IdeaPad Vibe
- Developer: Lenovo
- Type: Laptop
- Released: AMD: October 2026 Snapdragon: November 2026
- Introductory price: US$699
- Operating system: Windows
- Memory: AMD: 8–32 GB Snapdragon: 8–24 GB
- Storage: Up to 1 TB
- Display: 14-inch: 1920 × 1200 px 15-inch: 2.1K resolution Both models: IPS or OLED technology at 120 Hz Optional touchscreen
- Camera: 5 MP webcam with privacy shutter
- Connectivity: 2 × USB-A; 2 × USB-C; 1 × 3.5 mm audio jack; 1 × microSD card reader; 1 × HDMI port; Wi-Fi 7; Bluetooth 5.4; ;
- Power: AMD: 50 or 65 Wh battery Snapdragon: 50 Wh
- Dimensions: 14-inch: 313.6 mm × 224.8 mm × 14.9 mm (12.35 in × 8.85 in × 0.59 in) 15-inch: 343.6 mm × 242.2 mm × 14.9 mm (13.53 in × 9.54 in × 0.59 in)
- Weight: 14-inch: 2.87 lb (1.30 kg) 15-inch: 3.31 lb (1.50 kg)

= IdeaPad Vibe =

Laptop computer by Lenovo

The Lenovo IdeaPad Vibe is a laptop in the IdeaPad series that is made by Lenovo. It was announced at IFA 2026 in Berlin, Germany, on September 3, 2026. The IdeaPad Vibe comes either with an AMD Ryzen AI 400 chip or a Qualcomm Snapdragon X chip. The IdeaPad Vibe with an AMD chip will be released in October 2026, while the Snapdragon-based models will be released in November 2026.

== Overview ==
The IdeaPad Vibe was announced on September 3, 2026, at IFA 2026 in Berlin, Germany.
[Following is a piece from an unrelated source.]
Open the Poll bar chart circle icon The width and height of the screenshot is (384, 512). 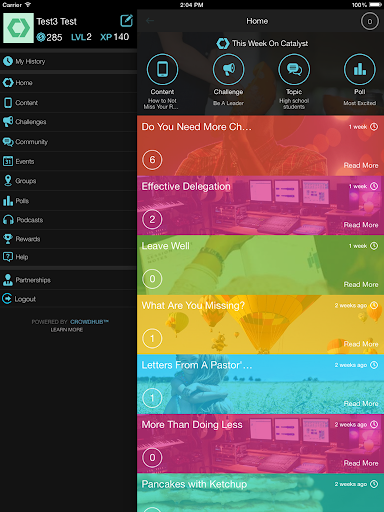360,69
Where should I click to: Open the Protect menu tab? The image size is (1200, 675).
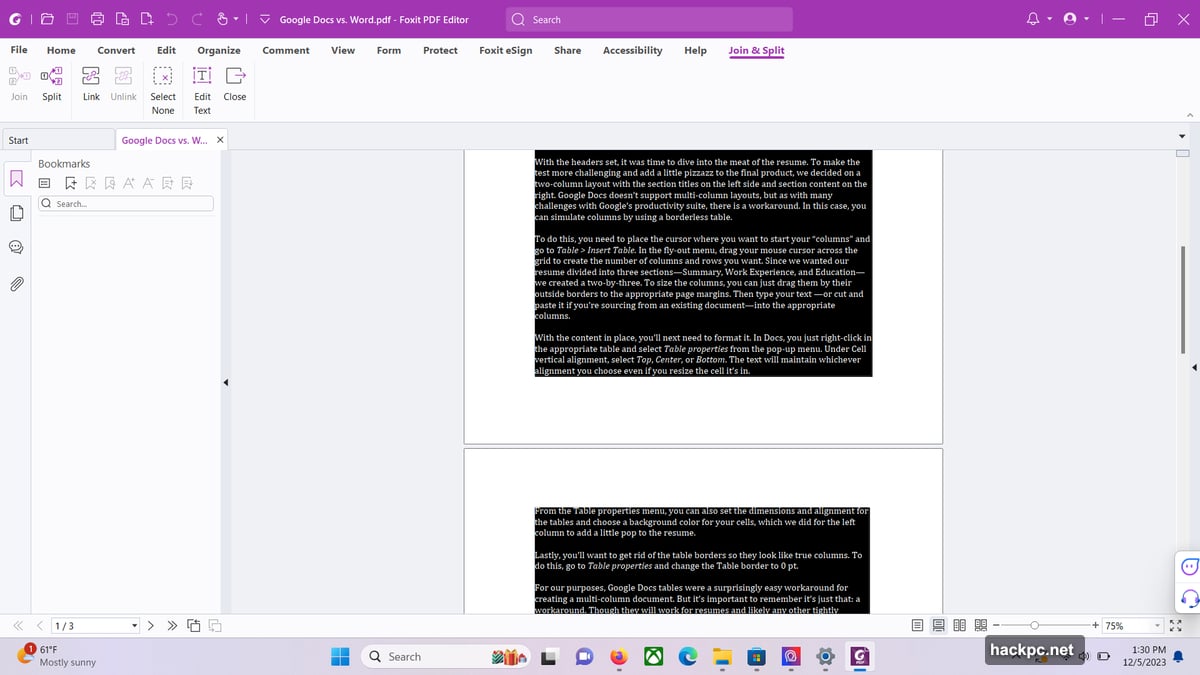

The IdeaPad Vibe comes in these chips: the AMD Ryzen AI 400 or a Qualcomm Snapdragon X chip. The models with AMD will be released in October 2026, while the models with Snapdragon will be launched in November 2026. The release date of a model with an Intel chip is unspecified.

At a starting price of US$699, sources have said that the IdeaPad Vibe is a competitor to Apple's similarly priced MacBook Neo and Dell's XPS 13.

The Vibe comes with 8 GB of RAM, which can be upgraded to 24 GB for the Snapdragon model or 32 GB for the AMD model.

== Specifications ==
=== Design ===
The IdeaPad Vibe is available in plastic and metal variants. Lenovo consulted with Pantone to make the laptop be available in seven colors: Dreamy Violet, Spicy Gold, Zen Green, Chill Blue, Radiant Coral, Moody Blue, and Lowkey Grey.

=== Hardware ===
The IdeaPad Vibe features display sizes of 14 and 15 in. The 14-inch model has a display resolution of 1920 × 1200 pixels, while Lenovo said the 15-inch has "2.1K resolution". All models have a 5 MP webcam with a privacy shutter and Windows Hello.

The Vibe has two speakers, two USB-A ports, two USB-C ports, a 3.5 mm audio jack, a microSD card reader, and an HDMI port. All models use Wi-Fi 7 and Bluetooth 5.4. The AMD model has either a 50 or 65 Wh battery, while the Snapdragon model only has a 50 Wh battery.